- TASK TO COMPLETE
Rewrite the lines below as a numbered list with no blank lines, starting at the line that contains "At what coordinates" and ending at the line that contains "click(1248, 33)". Leave the pictures out.

++++ PROVIDED RECORDS ++++

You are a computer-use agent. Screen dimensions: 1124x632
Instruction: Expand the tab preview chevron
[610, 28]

++++
++++ PROVIDED RECORDS ++++

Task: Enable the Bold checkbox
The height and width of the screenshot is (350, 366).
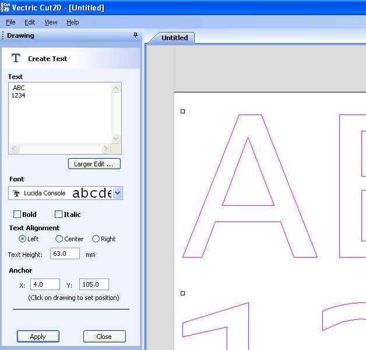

++++
++++ PROVIDED RECORDS ++++

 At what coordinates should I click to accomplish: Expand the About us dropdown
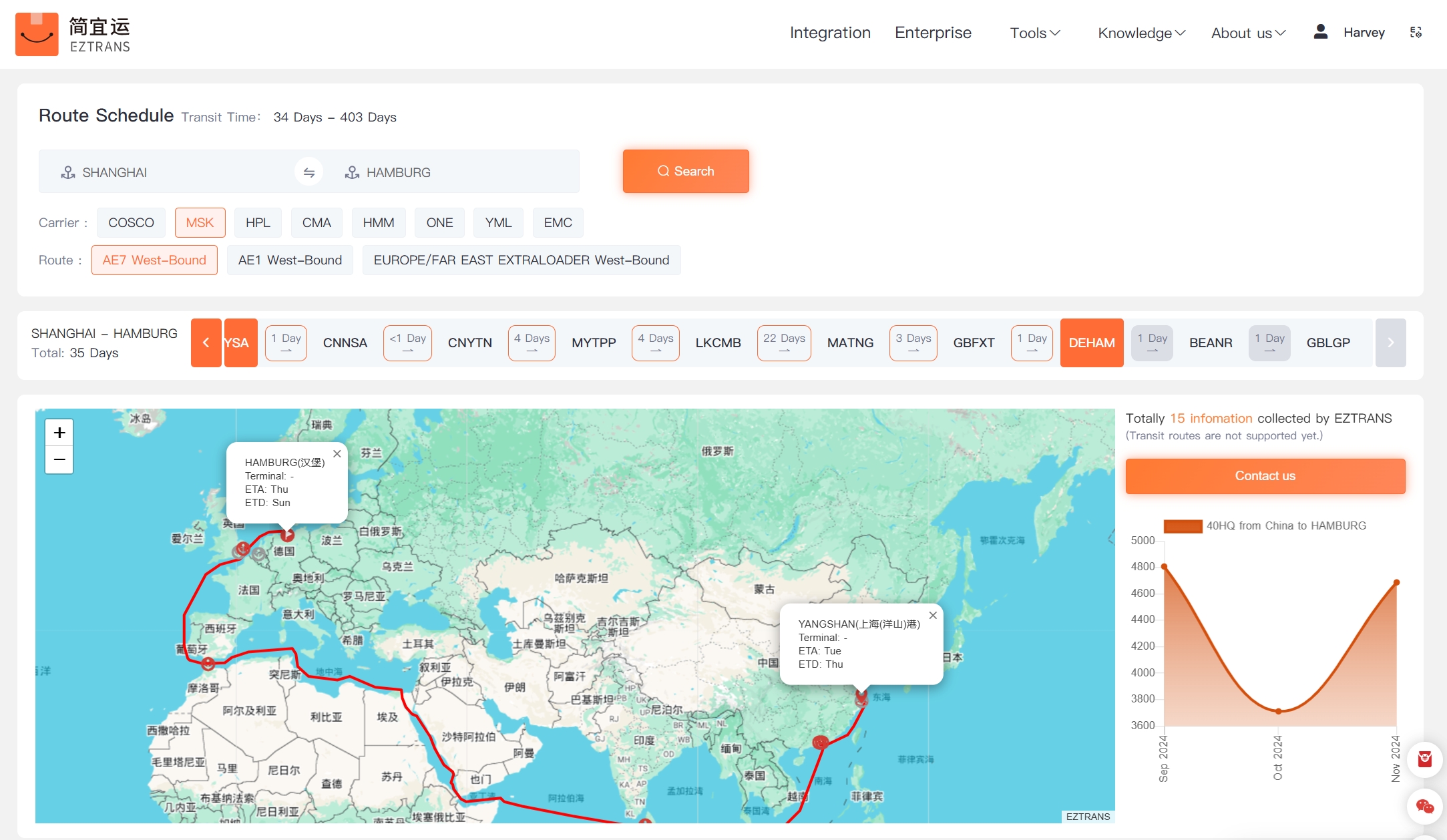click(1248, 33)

++++

- COMPLETED TASK
1.  At what coordinates should I click to accomplish: Expand the About us dropdown
2. click(1248, 33)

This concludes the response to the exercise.